本文:
========================================
スキルセット ナレッジセット マインドセット 書評 独断MVP

【図解つき】Audibleのビジネス書おすすめ9冊を厳選してみた

(画像出典:https://unsplash.com/photos/2ALQUTD5MKc)

ちょうど先日、子どもの寝かしつけ中にAudibleを使っている友人から依頼がありました。

「Audibleで出ている本で、おすすめのビジネス書を教えてくれ」と。


Audible(オーディブル)とは、Amazonが提供しているオーディオブックサービスのことです。

散歩・ランニング中、通勤中、家事中などに、耳で読書ができます。

そんなAudibleで聴けるビジネス書を10冊厳選してみました。

すべて、私が実際に読んでみた本です。

…とはいえ、「本の選定基準」がないと不安かと思いますので、簡単にご紹介します。

おすすめ本の選定基準

今回おすすめのビジネス書を選定した基準は3つ。

基準1:ビジネスの基礎力を底上げしてくれる本であること

BIZPERA(ビズペラ)では、「マインドセット」「スキルセット」「ナレッジセット」の3つの枠組みを網羅する形で、ビジネス書評を提供しています。
========================================
提供データ:
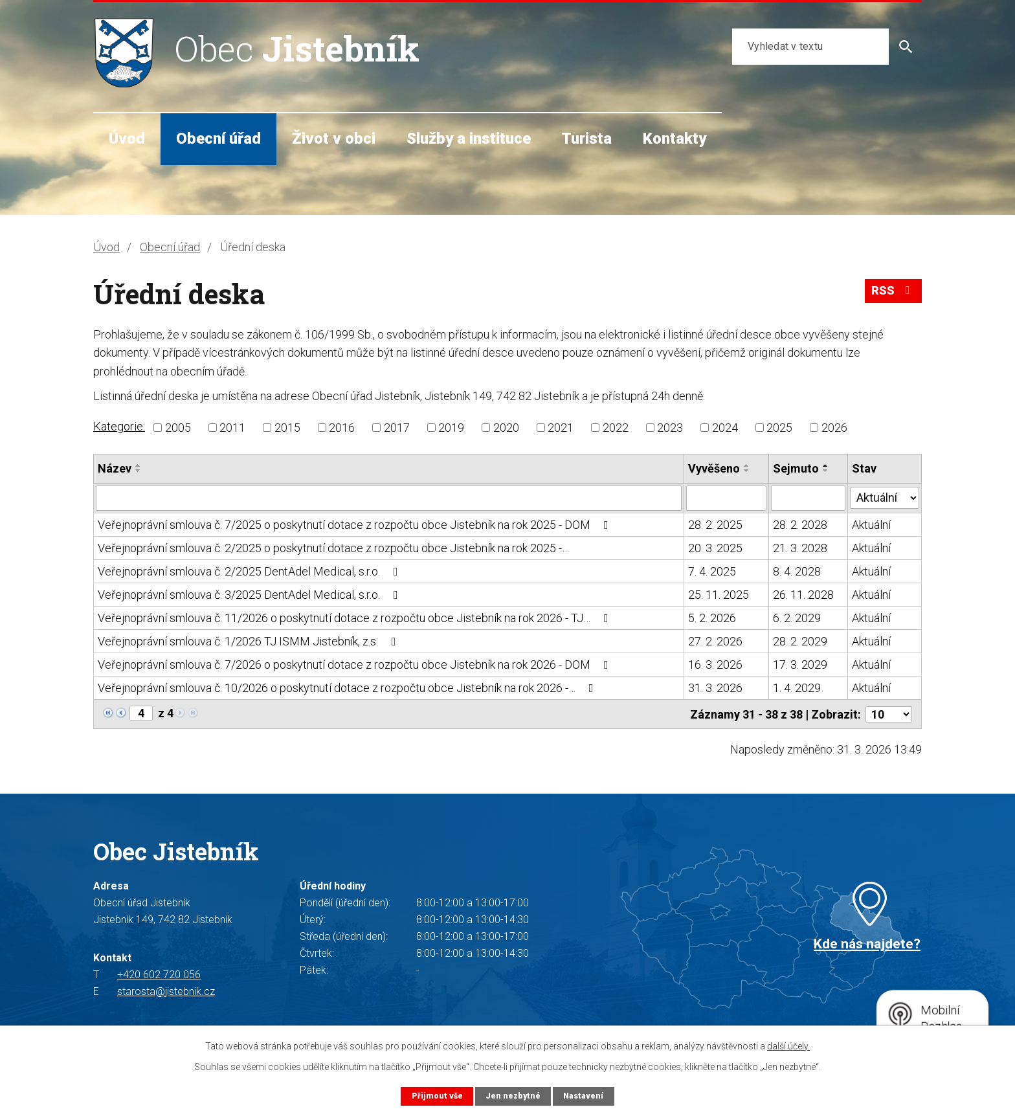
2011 (232, 427)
========================================
やること:
Audibleで聴けるおすすめのビジネス書を紹介する本文を、最後の文の後から書き継ぐこと。 データは本文とは別の資料である。

解答:
以下のカテゴリーマップをご覧いただくことで、「自分は今、どのビジネス筋力を鍛えようとしているのか」を見える化できます。

今回はこのマップに沿って、おすすめのビジネス書をご紹介します。

基準2:良書の基準を満たしていること

BIZPERA(ビズペラ)では、おすすめのビジネス書を「わかりやすさ×深さ」の2軸で選定しています。

f:id:logichan:20201127170538p:plain

もう少し具体化すると、以下のチェックリストを使って、なるべく「わかりやすさ」と「深さ」を担保できるよう努めています。

f:id:logichan:20190908192445p:plain

もし、本の選定基準をもう少し詳しくしたい方がいらっしゃれば、こちらの記事も是非ご覧ください。

ビジネス書の良し悪しを見抜く「2つの軸」とは? - BIZPERA(ビズペラ)-ビジネス書評はペライチで

基準3:音声で聞きやすい本

3つ目の基準が、音声で聞きやすいかどうか。

例えば、「図解がたくさん使われている本」は、目で見て読んだ方が理解がスムーズです。

音声だけで聞いても、スッと内容ができる本に絞ってみました。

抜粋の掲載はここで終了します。